Beneath this mess simply lies our fatal inability to live up to reasonably expected behaviour as it obtains in other climes; rather those in charge remain stubborn managers of an iniquitous system. Every arm of government regales in the exercise of its powers, ambushing the people and nailing the remnant of their hopes and aspirations of justice to the cross. Definitely, those who come after now would ask painful questions of those who seek to mismanage today. Is it not said that Justice must not only be done, but must be manifestly seen to have been done? Is it not said that it is not the letter, but the spirit of the law that eternally waters the tree of Justice? Do we have a tree around here, talk less of watering? So what did we get at the end of the jamboree? The rogue walks out of the courtroom, majestically with a triumphant swagger, attended to by his cronies in wild jubilation, making phone calls back home for them to start the party. He has cheated his country again, like other big men have done before him and is not remorseful.
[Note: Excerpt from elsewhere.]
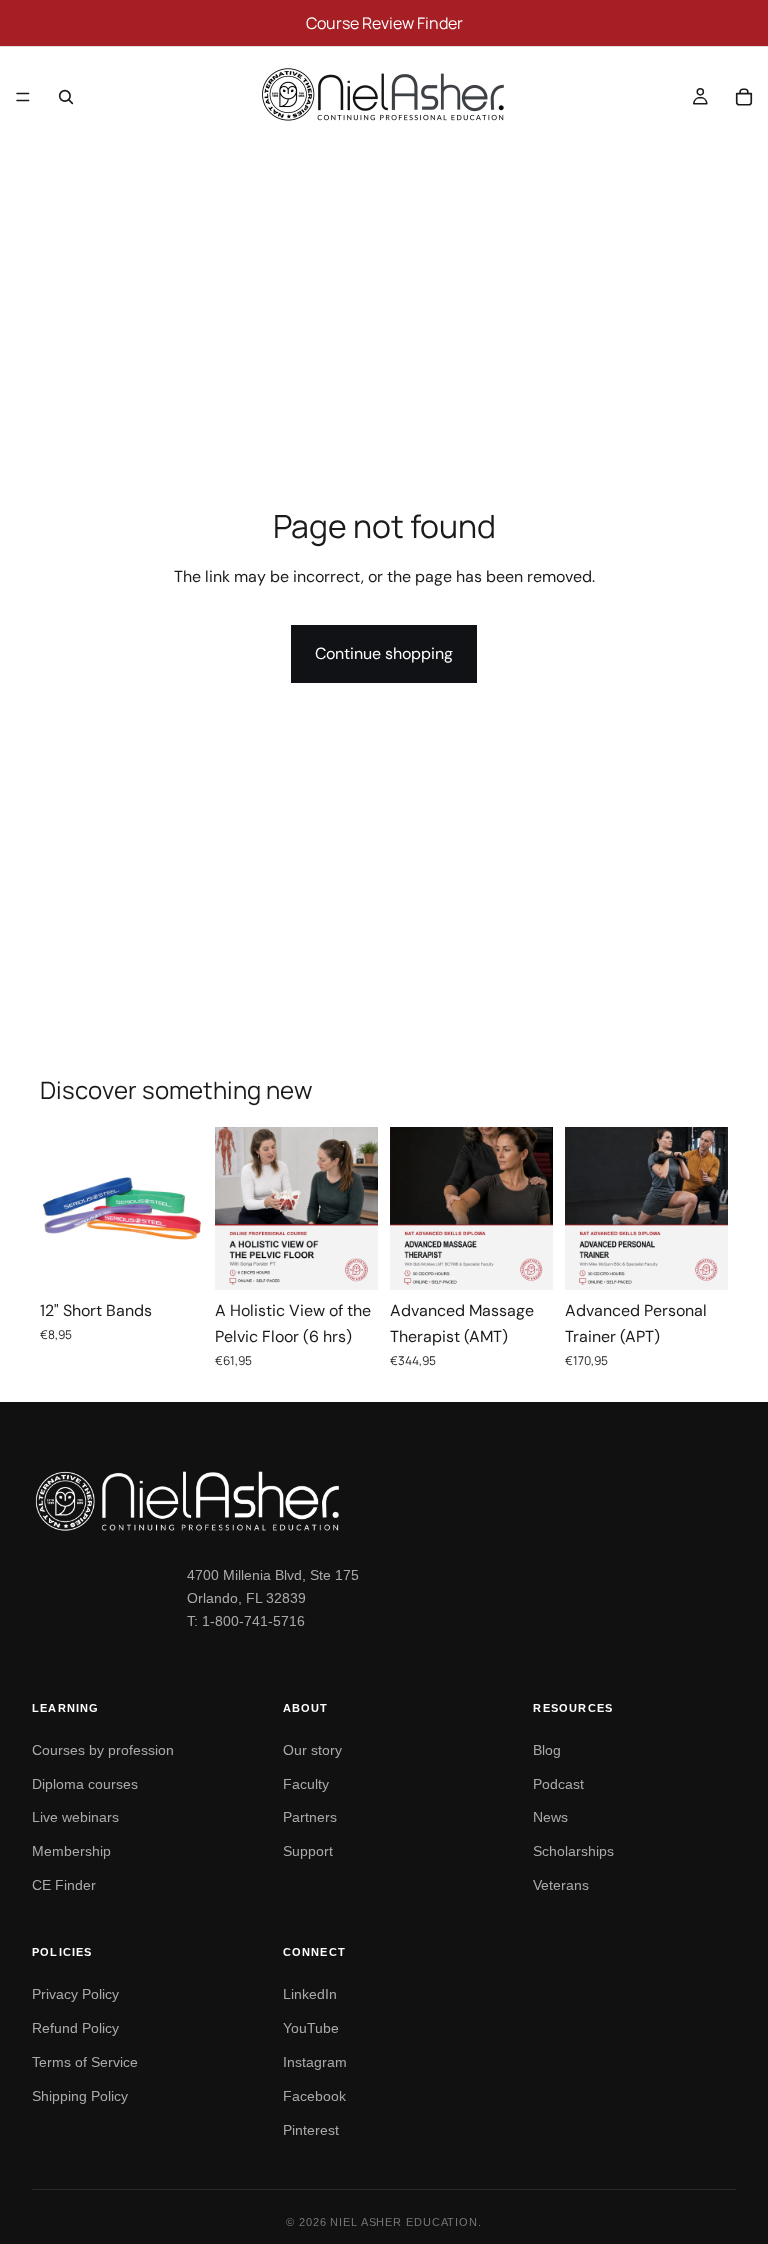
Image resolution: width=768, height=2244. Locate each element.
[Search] (66, 97)
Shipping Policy (80, 2096)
He has defeated a country that does not know what it is doing, boasting to himself, challenging those who even prosecute him to cast the first stone. And then a press conference is organised in the courtyard, where in public view, the nation's dirty linen is displayed for all to see. Retrospection is thrown to the garbage bin, sanity becomes a luxury, and in the worst show of disrespect for those great men who moulded the concept of justice, a nation without morals and burdened with leaders without conscience, is again made a laughing stock before a looking world. This is the best time in our nation, we are indeed grateful to the builders in government who all built their mansions on the nation's shame and helped remove a block each day from the collapsing integrity of their fatherland. No wonder Professor Chinua Achebe refused to be honoured. It simply means that what an Elder would see standing, certainly such is not given to a Child, even if he conquered Mount Everest.